Parce que dès qu’une brise de changement souffle timidement sur le monde de l’éducation, il y a toujours au moins l’un de ses acteurs qui trouve une raison de se soulever. Trop cher, trop rapide, trop lent, trop marginal ou trop exigeant sont des expressions qui reviennent à chaque fois qu'on remet en question les pratiques pédagogiques en cours dans nos écoles primaires et secondaires.
 
Chaque intervenant a un agenda ou des préoccupations ne cadrant pas avec ceux de son voisin.
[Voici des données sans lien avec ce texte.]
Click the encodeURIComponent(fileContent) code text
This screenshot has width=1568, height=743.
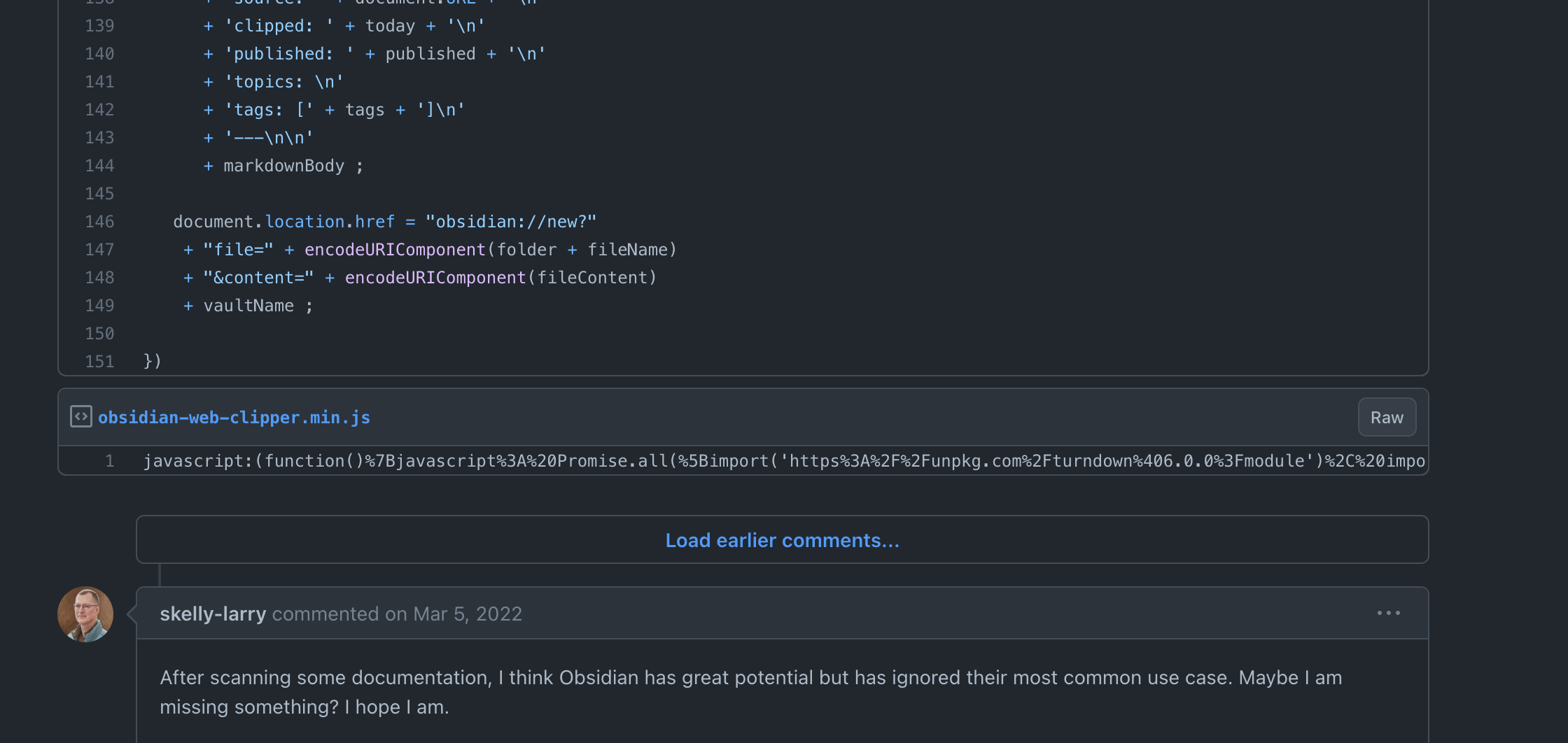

Peut-on enfin cesser de réfléchir à des questions débattues depuis parfois des décennies pour aller de l’avant et être créatif en cherchant à prévenir plutôt que rapiécer maladroitement les plaies qu’on inflige au parcours scolaire de nos enfants en faisant passer leurs besoins en dernier?
 
Ministre ou syndicaliste, enseignant ou directeur, tous devraient s’oublier lorsqu’on parle de nos enfants et des valeurs qu’on veut leur inculquer. Maintenant que j’ai repris espoir dans la fonction de Ministre avec monsieur Proulx, saura-t-il rallier tout ce beau monde pour faire, une fois pour toute, de l’éducation une priorité au Québec?